_REQUIRED WORK_.
Go through the data and retrieve each line that includes the string "Report".

_TASK INPUT_.

=== Begin Enclosure ===

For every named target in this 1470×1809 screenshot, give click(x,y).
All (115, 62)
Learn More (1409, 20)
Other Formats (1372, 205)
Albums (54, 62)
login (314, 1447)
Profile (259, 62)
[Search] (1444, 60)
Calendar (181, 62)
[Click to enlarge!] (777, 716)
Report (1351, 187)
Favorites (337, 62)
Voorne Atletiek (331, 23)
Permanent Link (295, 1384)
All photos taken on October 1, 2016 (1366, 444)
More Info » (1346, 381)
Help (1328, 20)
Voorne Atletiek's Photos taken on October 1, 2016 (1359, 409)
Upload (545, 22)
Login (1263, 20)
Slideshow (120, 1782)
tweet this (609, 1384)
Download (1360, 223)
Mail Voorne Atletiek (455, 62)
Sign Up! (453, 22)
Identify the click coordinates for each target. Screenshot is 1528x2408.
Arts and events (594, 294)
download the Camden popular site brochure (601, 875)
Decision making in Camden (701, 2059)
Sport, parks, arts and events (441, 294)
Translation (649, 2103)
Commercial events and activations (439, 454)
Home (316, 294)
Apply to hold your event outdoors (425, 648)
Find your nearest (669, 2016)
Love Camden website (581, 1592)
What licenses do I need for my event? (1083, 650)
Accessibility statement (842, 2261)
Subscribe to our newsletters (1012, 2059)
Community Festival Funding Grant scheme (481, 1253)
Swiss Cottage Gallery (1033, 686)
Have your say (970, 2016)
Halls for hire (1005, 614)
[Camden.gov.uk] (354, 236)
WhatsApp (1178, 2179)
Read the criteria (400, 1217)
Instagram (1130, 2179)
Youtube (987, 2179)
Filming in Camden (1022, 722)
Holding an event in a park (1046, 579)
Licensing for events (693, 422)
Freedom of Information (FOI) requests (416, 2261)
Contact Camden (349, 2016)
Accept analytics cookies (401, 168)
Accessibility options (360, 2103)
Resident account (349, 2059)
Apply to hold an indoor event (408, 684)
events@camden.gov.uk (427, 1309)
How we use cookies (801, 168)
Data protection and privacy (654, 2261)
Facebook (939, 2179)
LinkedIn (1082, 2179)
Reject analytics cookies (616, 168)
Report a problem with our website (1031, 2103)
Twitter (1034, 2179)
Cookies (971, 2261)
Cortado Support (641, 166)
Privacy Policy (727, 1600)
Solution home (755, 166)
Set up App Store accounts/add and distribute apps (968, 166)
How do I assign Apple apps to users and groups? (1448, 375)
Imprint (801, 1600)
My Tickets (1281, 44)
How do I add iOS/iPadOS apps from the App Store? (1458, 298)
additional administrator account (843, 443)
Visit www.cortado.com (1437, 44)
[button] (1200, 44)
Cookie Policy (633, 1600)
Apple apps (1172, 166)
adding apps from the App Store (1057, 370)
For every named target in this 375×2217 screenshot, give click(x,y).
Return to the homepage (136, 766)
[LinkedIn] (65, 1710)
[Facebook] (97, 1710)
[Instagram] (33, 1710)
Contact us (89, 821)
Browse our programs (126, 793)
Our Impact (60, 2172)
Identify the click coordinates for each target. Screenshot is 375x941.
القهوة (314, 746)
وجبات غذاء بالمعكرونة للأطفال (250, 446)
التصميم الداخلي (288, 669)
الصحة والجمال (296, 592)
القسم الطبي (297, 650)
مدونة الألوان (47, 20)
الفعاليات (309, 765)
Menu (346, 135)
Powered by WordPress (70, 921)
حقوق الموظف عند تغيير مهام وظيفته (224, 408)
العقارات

=== End Enclosure ===

_OUTPUT FOR THIS TASK_.
Report (1351, 187)
Report a problem with our website (1031, 2103)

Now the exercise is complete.